Healthcare resource utilization among patients diagnosed with idiopathic pulmonary fibrosis in the United States

Abstract

Objectives:Few studies have characterized healthcare resource utilization among patients with idiopathic pulmonary fibrosis. The objective of this study is to assess healthcare resource utilization among patients with idiopathic pulmonary fibrosis as compared to members without this condition.Methods:Patients newly diagnosed with idiopathic pulmonary fibrosis were identified from a national administrative claims database (2006–2011) as having ≥2 claims with idiopathic fibrosing alveolitis, or ≥1 claim with idiopathic fibrosing alveolitis and ≥1 claim with post-inflammatory pulmonary fibrosis (earliest claim with idiopathic fibrosing alveolitis denoted the index date), a procedure of lung biopsy or high-resolution computed tomography within ±90 days of the index date, 12-month pre-index continuous enrollment, plus ≥2 confirmatory idiopathic fibrosing alveolitis diagnoses after the procedure.
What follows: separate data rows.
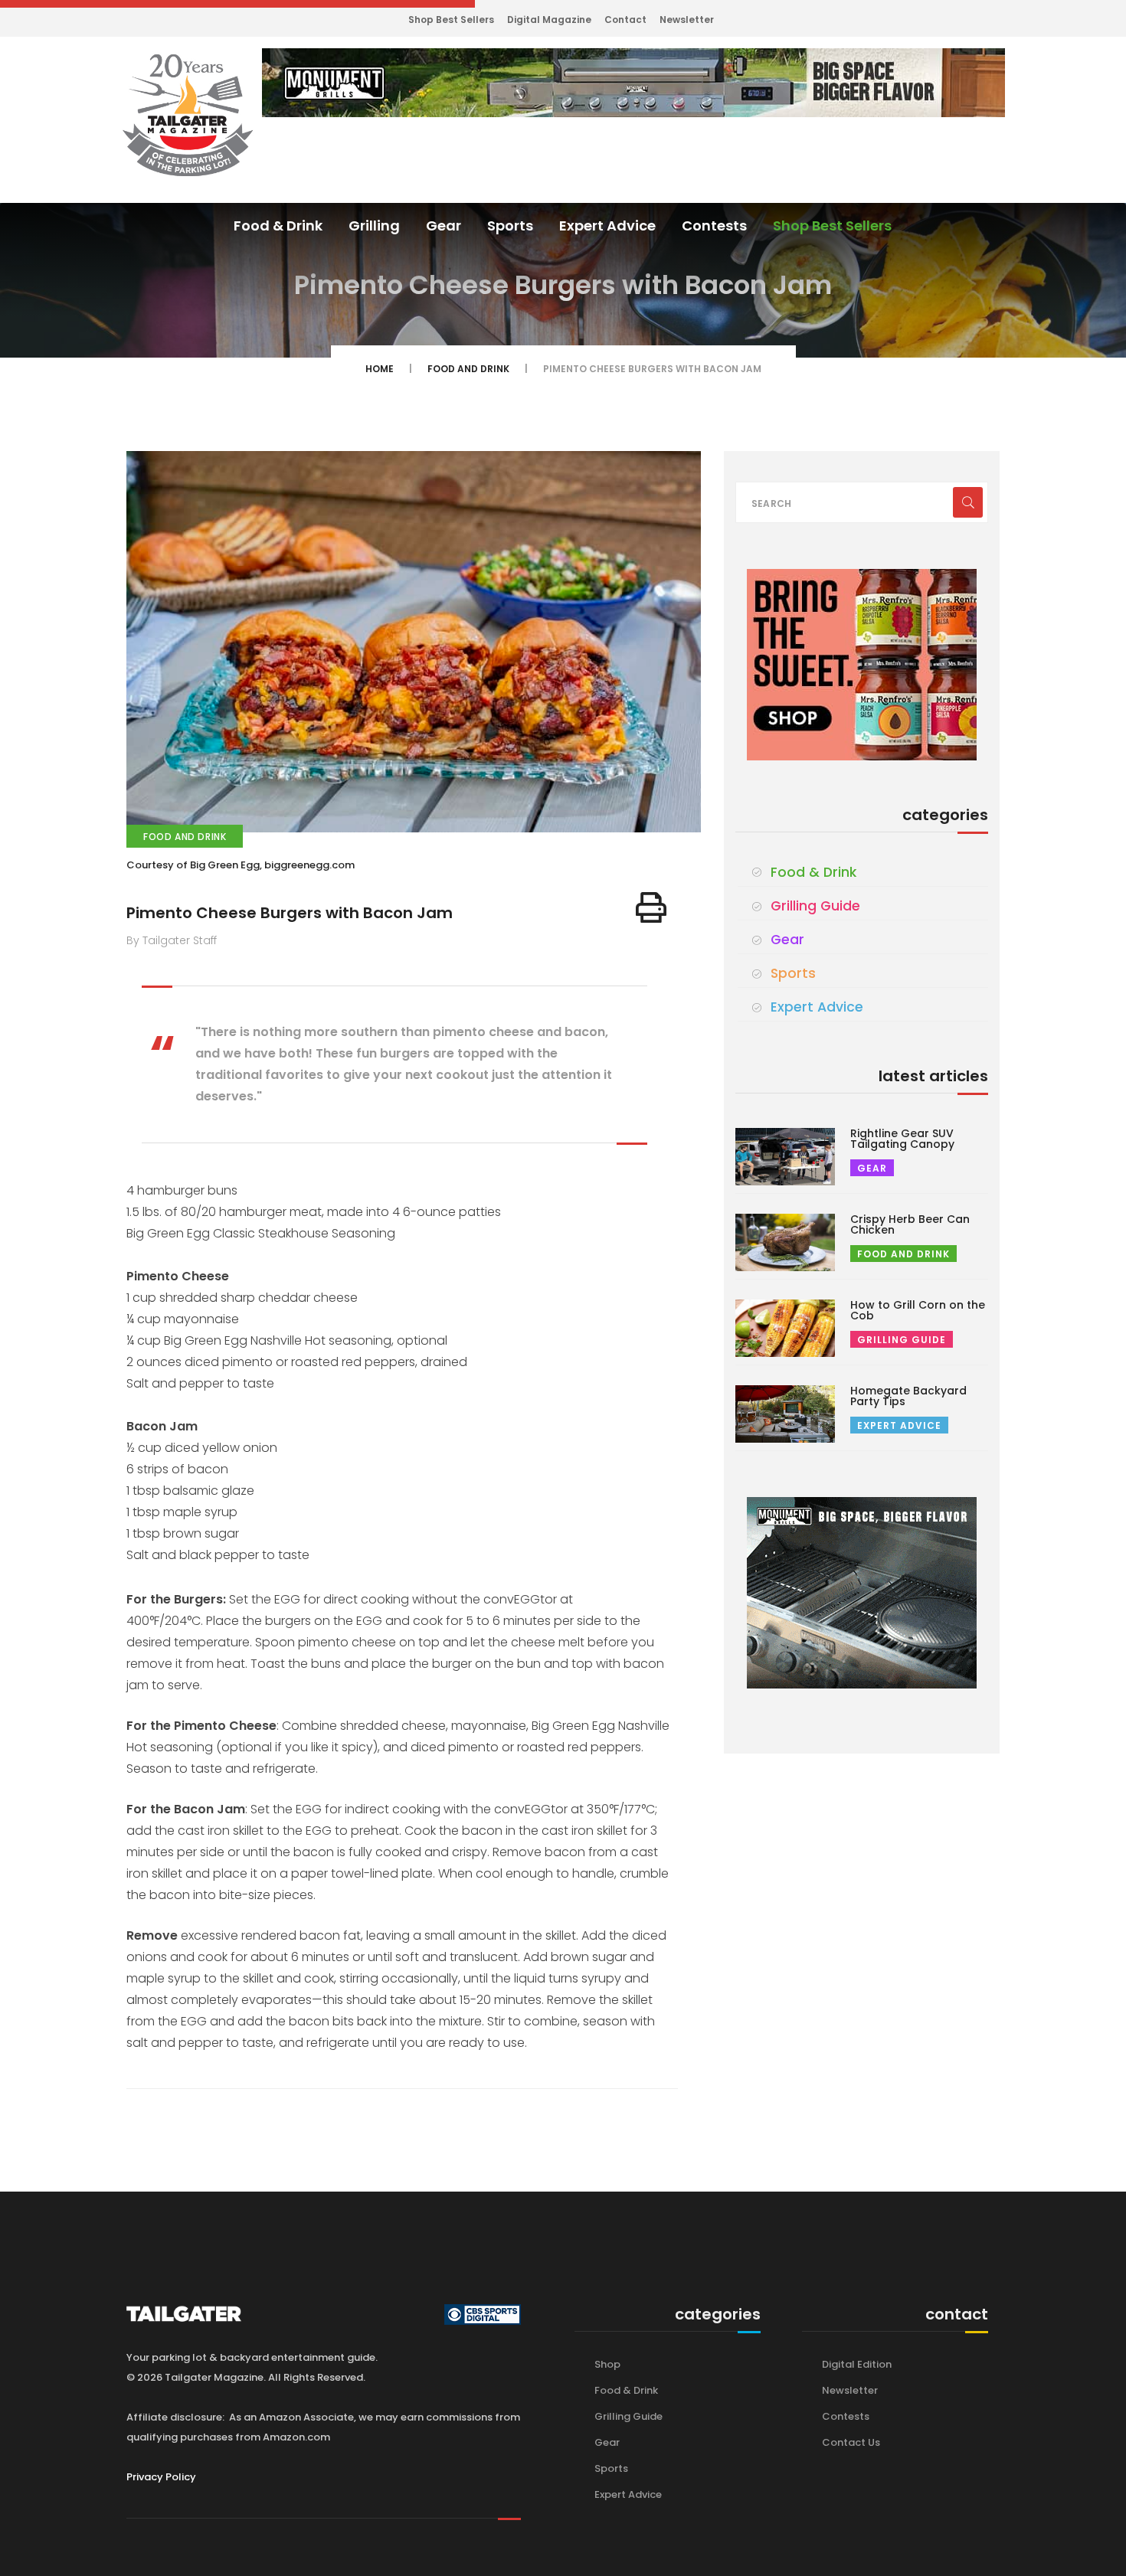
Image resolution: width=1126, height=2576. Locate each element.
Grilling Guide (815, 906)
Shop (607, 2364)
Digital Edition (857, 2364)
For each idiopathic pulmonary fibrosis patient, three members without the condition were matched by age/gender/region/payer type. Demographic/clinical characteristics were measured during the 1-year pre-index period. Healthcare resource utilization was assessed by quarter during 1-year pre- and post-index periods. Generalized estimating equation models controlling for patient characteristics were constructed to estimate adjusted post-index healthcare resource utilization.Results:In total, 1735 patients with idiopathic pulmonary fibrosis and 5205 without (mean age = 71.5 years; 46.1% female) were included. Adjusted results revealed idiopathic pulmonary fibrosis patients were more likely to use healthcare resources than members without the condition 1-year post-index (number of hospitalizations, emergency room visits, and outpatients visits: 0.63 vs 0.31, 0.62 vs 0.48, and 5.7 vs 3.1 per person-year, respectively).Conclusions:Healthcare resource utilization is considerably higher among patients with idiopathic pulmonary fibrosis than members without the condition. Effective treatments for patients with idiopathic pulmonary fibrosis are needed to help reduce burden of healthcare resource use.